**Prompt**: For the material below, output exactly the span from the line with "ΣΗΜΕΙΑ ΔΙΑΝΟΜΗΣ (844, 2334)" to the line with "Indie Rock (291, 444)", including both, and nothing besides.

+++

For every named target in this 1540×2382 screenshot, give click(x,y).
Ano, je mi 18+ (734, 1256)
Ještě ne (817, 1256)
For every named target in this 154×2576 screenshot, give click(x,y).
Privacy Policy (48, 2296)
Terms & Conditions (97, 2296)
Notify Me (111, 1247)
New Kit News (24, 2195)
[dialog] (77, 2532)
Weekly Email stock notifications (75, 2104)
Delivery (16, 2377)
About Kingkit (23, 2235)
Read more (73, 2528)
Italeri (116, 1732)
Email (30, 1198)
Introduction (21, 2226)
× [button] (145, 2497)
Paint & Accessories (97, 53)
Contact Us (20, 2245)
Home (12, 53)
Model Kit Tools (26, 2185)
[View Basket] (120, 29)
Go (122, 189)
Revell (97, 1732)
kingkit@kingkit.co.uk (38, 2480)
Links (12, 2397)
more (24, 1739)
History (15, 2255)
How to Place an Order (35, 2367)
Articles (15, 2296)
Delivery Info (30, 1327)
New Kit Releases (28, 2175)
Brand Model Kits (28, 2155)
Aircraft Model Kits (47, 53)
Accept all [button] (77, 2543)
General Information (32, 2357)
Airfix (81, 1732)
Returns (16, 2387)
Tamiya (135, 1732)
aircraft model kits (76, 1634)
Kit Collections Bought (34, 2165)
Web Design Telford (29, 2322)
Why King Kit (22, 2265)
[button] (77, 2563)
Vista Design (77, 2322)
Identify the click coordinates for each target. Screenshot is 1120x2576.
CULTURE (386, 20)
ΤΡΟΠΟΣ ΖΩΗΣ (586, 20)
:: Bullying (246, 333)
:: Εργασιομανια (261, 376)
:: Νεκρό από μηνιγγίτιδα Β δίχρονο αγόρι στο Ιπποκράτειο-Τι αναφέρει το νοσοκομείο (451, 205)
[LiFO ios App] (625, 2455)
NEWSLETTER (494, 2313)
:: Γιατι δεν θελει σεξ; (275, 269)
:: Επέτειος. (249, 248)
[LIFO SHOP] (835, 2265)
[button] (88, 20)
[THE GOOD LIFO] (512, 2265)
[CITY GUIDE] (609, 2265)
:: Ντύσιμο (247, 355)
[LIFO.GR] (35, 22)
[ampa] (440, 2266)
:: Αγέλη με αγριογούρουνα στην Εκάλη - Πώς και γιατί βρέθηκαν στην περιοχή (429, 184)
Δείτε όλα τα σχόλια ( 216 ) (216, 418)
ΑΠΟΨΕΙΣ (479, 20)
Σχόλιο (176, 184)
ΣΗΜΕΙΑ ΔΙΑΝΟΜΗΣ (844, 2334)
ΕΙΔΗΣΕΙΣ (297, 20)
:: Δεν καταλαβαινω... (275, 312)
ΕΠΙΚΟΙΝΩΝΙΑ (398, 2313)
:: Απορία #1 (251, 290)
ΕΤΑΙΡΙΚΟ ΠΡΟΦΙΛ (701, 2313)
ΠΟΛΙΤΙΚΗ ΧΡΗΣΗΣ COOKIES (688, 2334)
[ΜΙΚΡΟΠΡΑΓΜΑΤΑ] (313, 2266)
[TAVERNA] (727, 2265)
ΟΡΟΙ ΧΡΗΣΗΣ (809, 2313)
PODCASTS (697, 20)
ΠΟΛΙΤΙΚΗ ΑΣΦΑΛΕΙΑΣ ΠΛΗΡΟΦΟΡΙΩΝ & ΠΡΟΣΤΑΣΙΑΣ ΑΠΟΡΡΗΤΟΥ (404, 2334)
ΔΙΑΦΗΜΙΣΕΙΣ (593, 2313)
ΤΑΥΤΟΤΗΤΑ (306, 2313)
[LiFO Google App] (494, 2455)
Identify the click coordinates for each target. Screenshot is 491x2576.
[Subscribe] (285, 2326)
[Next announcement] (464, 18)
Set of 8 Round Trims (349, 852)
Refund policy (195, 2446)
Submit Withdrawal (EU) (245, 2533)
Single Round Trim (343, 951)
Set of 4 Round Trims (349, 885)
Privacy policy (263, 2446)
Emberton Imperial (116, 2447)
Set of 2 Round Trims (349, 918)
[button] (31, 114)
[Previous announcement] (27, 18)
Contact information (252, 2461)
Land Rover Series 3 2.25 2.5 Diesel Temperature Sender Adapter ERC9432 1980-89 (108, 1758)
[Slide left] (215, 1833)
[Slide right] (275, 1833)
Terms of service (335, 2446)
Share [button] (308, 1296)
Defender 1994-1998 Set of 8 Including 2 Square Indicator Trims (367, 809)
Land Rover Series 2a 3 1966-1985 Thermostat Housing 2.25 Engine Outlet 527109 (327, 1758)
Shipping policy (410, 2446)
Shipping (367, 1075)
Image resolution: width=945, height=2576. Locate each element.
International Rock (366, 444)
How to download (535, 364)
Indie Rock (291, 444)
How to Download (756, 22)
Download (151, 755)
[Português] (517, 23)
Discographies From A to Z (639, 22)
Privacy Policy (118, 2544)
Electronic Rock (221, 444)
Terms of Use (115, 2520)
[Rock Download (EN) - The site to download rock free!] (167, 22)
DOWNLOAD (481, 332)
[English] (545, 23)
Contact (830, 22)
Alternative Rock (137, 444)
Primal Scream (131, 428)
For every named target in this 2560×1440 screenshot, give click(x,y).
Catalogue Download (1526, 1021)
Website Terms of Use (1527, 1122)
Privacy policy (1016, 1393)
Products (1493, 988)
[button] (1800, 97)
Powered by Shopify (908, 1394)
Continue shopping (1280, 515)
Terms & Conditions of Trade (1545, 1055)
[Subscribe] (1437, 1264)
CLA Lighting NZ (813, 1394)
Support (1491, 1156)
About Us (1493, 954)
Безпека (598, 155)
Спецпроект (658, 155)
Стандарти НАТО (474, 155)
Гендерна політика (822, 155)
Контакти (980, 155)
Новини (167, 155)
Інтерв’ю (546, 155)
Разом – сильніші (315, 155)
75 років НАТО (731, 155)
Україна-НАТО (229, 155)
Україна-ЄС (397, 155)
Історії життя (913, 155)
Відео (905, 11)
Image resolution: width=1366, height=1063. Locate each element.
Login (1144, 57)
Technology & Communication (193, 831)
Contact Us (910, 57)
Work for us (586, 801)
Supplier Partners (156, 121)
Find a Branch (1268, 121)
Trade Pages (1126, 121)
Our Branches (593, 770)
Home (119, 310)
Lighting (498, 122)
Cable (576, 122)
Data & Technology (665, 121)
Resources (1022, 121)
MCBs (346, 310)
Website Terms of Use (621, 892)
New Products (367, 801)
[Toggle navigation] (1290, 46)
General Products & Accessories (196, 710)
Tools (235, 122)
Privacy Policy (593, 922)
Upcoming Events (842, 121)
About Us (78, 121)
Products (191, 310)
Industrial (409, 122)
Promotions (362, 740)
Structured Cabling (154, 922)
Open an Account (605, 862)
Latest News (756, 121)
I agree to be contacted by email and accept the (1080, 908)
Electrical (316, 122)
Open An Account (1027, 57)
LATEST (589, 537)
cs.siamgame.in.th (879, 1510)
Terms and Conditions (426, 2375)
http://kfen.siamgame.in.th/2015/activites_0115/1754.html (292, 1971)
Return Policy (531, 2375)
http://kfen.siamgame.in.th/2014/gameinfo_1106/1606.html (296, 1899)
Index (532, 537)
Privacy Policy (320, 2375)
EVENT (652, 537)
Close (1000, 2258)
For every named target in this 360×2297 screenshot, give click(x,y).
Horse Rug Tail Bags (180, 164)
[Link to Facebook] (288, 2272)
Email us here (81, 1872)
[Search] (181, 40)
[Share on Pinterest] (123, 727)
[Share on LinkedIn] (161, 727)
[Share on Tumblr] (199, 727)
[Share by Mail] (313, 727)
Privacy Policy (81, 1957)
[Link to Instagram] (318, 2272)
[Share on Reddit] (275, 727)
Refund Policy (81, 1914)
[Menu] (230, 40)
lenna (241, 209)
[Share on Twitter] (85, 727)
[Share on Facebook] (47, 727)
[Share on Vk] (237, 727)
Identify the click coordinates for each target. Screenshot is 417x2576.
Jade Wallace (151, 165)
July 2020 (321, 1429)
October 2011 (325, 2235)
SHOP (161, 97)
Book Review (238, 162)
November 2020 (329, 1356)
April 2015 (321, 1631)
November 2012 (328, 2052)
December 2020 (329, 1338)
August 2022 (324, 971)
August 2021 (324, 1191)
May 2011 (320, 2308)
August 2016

+++

**Result below**:
ΣΗΜΕΙΑ ΔΙΑΝΟΜΗΣ (844, 2334)
ΕΙΔΗΣΕΙΣ (297, 20)
:: Δεν καταλαβαινω... (275, 312)
ΕΠΙΚΟΙΝΩΝΙΑ (398, 2313)
:: Απορία #1 (251, 290)
ΕΤΑΙΡΙΚΟ ΠΡΟΦΙΛ (701, 2313)
ΠΟΛΙΤΙΚΗ ΧΡΗΣΗΣ COOKIES (688, 2334)
[ΜΙΚΡΟΠΡΑΓΜΑΤΑ] (313, 2266)
[TAVERNA] (727, 2265)
ΟΡΟΙ ΧΡΗΣΗΣ (809, 2313)
PODCASTS (697, 20)
ΠΟΛΙΤΙΚΗ ΑΣΦΑΛΕΙΑΣ ΠΛΗΡΟΦΟΡΙΩΝ & ΠΡΟΣΤΑΣΙΑΣ ΑΠΟΡΡΗΤΟΥ (404, 2334)
ΔΙΑΦΗΜΙΣΕΙΣ (593, 2313)
ΤΑΥΤΟΤΗΤΑ (306, 2313)
[LiFO Google App] (494, 2455)
Identify the click coordinates for each target. Screenshot is 491x2576.
[Subscribe] (285, 2326)
[Next announcement] (464, 18)
Set of 8 Round Trims (349, 852)
Refund policy (195, 2446)
Submit Withdrawal (EU) (245, 2533)
Single Round Trim (343, 951)
Set of 4 Round Trims (349, 885)
Privacy policy (263, 2446)
Emberton Imperial (116, 2447)
Set of 2 Round Trims (349, 918)
[button] (31, 114)
[Previous announcement] (27, 18)
Contact information (252, 2461)
Land Rover Series 3 2.25 2.5 Diesel Temperature Sender Adapter ERC9432 1980-89 (108, 1758)
[Slide left] (215, 1833)
[Slide right] (275, 1833)
Terms of service (335, 2446)
Share [button] (308, 1296)
Defender 1994-1998 Set of 8 Including 2 Square Indicator Trims (367, 809)
Land Rover Series 2a 3 1966-1985 Thermostat Housing 2.25 Engine Outlet 527109 (327, 1758)
Shipping policy (410, 2446)
Shipping (367, 1075)
Image resolution: width=945, height=2576. Locate each element.
International Rock (366, 444)
How to download (535, 364)
Indie Rock (291, 444)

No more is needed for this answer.